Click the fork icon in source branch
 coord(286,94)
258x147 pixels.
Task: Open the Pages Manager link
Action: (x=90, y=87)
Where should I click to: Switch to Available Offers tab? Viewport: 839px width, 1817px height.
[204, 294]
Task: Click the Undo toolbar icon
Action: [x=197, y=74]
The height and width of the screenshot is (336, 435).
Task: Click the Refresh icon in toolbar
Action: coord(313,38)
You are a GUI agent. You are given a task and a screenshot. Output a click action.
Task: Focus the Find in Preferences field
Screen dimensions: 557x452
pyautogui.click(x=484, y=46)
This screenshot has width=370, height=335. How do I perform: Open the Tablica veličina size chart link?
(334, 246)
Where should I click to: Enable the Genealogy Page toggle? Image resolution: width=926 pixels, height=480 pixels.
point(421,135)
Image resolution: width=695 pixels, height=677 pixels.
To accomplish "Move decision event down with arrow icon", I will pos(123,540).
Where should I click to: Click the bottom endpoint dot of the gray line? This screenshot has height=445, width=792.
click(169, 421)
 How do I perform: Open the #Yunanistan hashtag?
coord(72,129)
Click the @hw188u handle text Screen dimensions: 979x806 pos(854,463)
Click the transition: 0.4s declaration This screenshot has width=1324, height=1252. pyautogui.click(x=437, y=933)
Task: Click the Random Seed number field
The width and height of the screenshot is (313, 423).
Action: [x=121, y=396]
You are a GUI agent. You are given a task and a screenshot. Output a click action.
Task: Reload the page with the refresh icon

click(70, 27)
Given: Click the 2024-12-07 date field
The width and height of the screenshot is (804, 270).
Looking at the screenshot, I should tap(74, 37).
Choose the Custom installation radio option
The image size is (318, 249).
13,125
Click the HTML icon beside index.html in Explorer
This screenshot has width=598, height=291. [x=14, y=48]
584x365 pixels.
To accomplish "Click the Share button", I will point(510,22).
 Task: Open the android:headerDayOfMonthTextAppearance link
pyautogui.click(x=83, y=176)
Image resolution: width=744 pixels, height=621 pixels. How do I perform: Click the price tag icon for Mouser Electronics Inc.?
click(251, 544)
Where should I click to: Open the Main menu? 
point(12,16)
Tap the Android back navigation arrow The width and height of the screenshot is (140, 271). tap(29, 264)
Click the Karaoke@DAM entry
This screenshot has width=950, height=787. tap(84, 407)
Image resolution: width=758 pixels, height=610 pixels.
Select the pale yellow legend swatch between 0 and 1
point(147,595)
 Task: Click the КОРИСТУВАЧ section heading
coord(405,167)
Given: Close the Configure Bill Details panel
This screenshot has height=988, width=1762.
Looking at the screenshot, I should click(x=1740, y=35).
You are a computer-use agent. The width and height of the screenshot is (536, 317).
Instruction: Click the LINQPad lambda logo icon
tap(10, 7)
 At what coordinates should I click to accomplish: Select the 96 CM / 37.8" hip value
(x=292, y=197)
• • •
Exercise description =>
Repeat exactly the lines from the line containing "This screenshot has height=988, width=1762." through the last line of the records above, including both, and nothing else.

Completed task =>
This screenshot has height=988, width=1762.
Looking at the screenshot, I should click(x=1740, y=35).
You are a computer-use agent. The width and height of the screenshot is (536, 317).
Instruction: Click the LINQPad lambda logo icon
tap(10, 7)
 At what coordinates should I click to accomplish: Select the 96 CM / 37.8" hip value
(x=292, y=197)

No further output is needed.